Bonne nouvelle: Casterman arrête de nous prendre pour des cons et se décide à séparer sa division mangas de la maison mère. Le résultat se nomme Sakka, et c'est tout bénef pour eux aussi - s'ils font un travail de merde, la honte ne leur rejaillira pas dessus. Leurs livres sont toujours parmi les plus chers de l'édition manga française (entre 9 et 10€), mais la qualité générale semble s'améliorer (enfin un sens de lecture oriental!), tout du moins pour le papier et l'impression. Par contre, il est encore un peu tôt pour juger de la traduction: leur version de l'Habitant de l'Infini/Blade of The Immortal/Mugen no Jyuunin basée sur l'édition américaine me reste en travers de la gorge en tout cas. D'ailleurs, les gens se mettent à râler devant cette réédition à prix d'or jusque dans les pages officielles de Sakka... Sûrement afin d'éviter que ce genre de remarque ne se généralise, Sakka commence son aventure avec beaucoup de one-shots, dont Forget-Me-Not (merci pour les scans sur le site, ça m'évite d'en faire), signé Kenji Tsuruta.

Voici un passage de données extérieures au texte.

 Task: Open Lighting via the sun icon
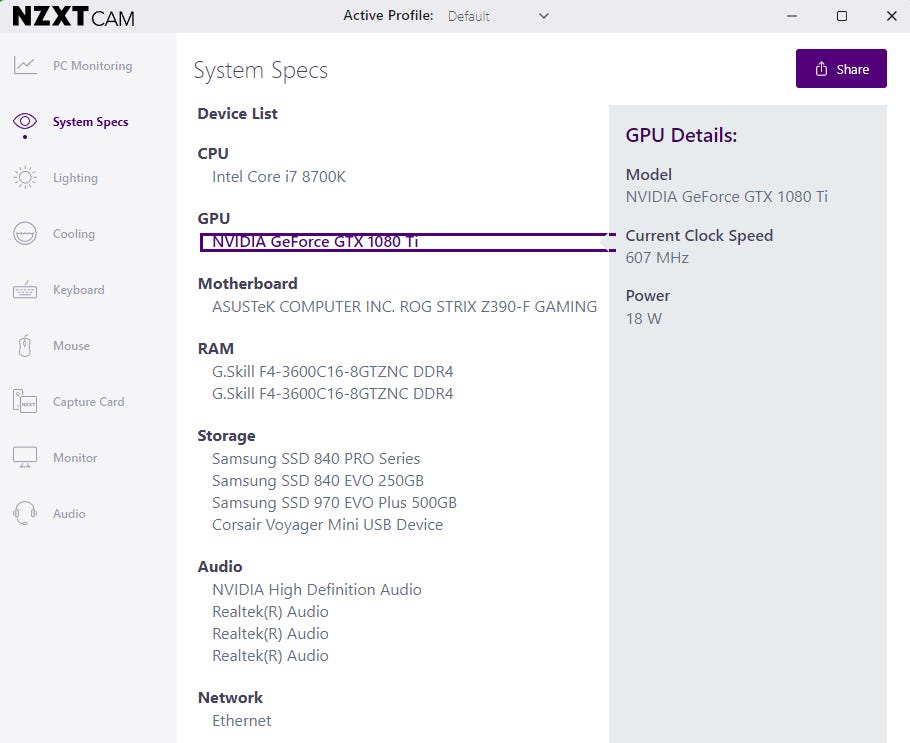tap(25, 178)
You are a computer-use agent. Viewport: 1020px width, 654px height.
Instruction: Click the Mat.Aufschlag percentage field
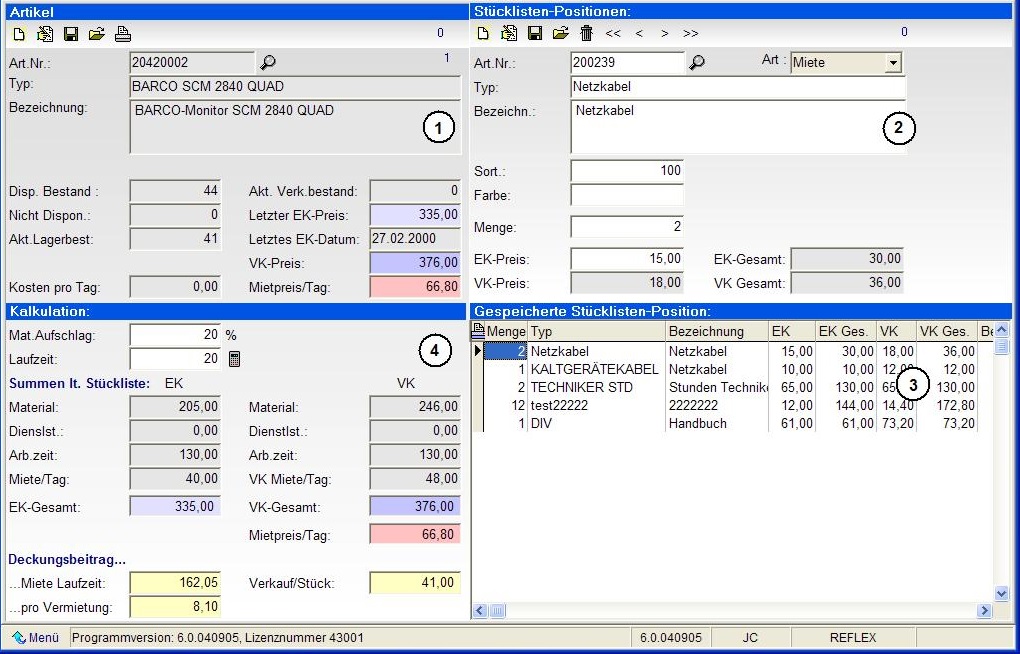point(175,335)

Ca raconte l'histoire d'une fille de 20 ans qui s'appelle Mariel Imari et qui a hérité de ce nom bizarre parce qu'elle est issue d'un croisement nippo-italien... et vit à Venise. Déclic chez ceux qui me lisent depuis un petit moment et se souviennent de mes trois carnets de voyage là-bas. Ca tombe bien, on voit que l'auteur ne s'est pas limité à quelques bouquins pour représenter la ville où "on peut se rendre au travail en dauphin" (Homer Simpson). C'est fidèle, y'a des chats partout, les petites rues sont bien faites, bref c'est pas la carte postale touristique stéréotypée (et on ne voit pas un seul masque!). On entraperçoit aussi l'aéroport Roissy/Charles de Gaulle, pas trop moche non plus. Pour l'histoire, Mariel est une jeune détective issue d'une longue lignée de limiers... dont elle ne pourra toucher le fantastique héritage qu'à condition de retrouver le voleur d'un tableau de la collection familiale, l'éponyme "Forget-Me-Not". Et évidemment, le fieffé maudit n'est pas un Arsène Lupin du dimanche.
Le trait est soigné, le tramage absent (sauf au début de certains chapitres, le premier étant même en couleur. Si les autres sont en teintes de gris, est-ce la faute à Sakka ou était-ce ainsi d'origine?). La narration est étrangement fouillie, et ce n'est pas un compliment: il y a beaucoup de personnages qui arrivent sans qu'on sache pourquoi, beaucoup d'histoires secondaires qui ne servent pas à grand chose, des découpages confus entre évènements... En arrivant à la dernière page, on sent que beaucoup a été commencé mais rien n'a été fini - ceci dit, la conclusion en soi n'est pas mauvaise. Comme une ambition pour faire plusieurs volumes qui n'existent pas, ou au contraire, condenser trop d'éléments dans ce livre. Serait-ce la signature de Tsuruta, dont certains avaient senti une fin à l'emporte-pièce dans Abenobashi Mahou Shotengai?
A part ça, il y a un fan service assez généreux, la traduction française tellement mise en avant par Sakka est fourrée de fautes d'orthographe et de grammaire, et l'héroïne est attachante. En bref, potable, sans plus; dommage.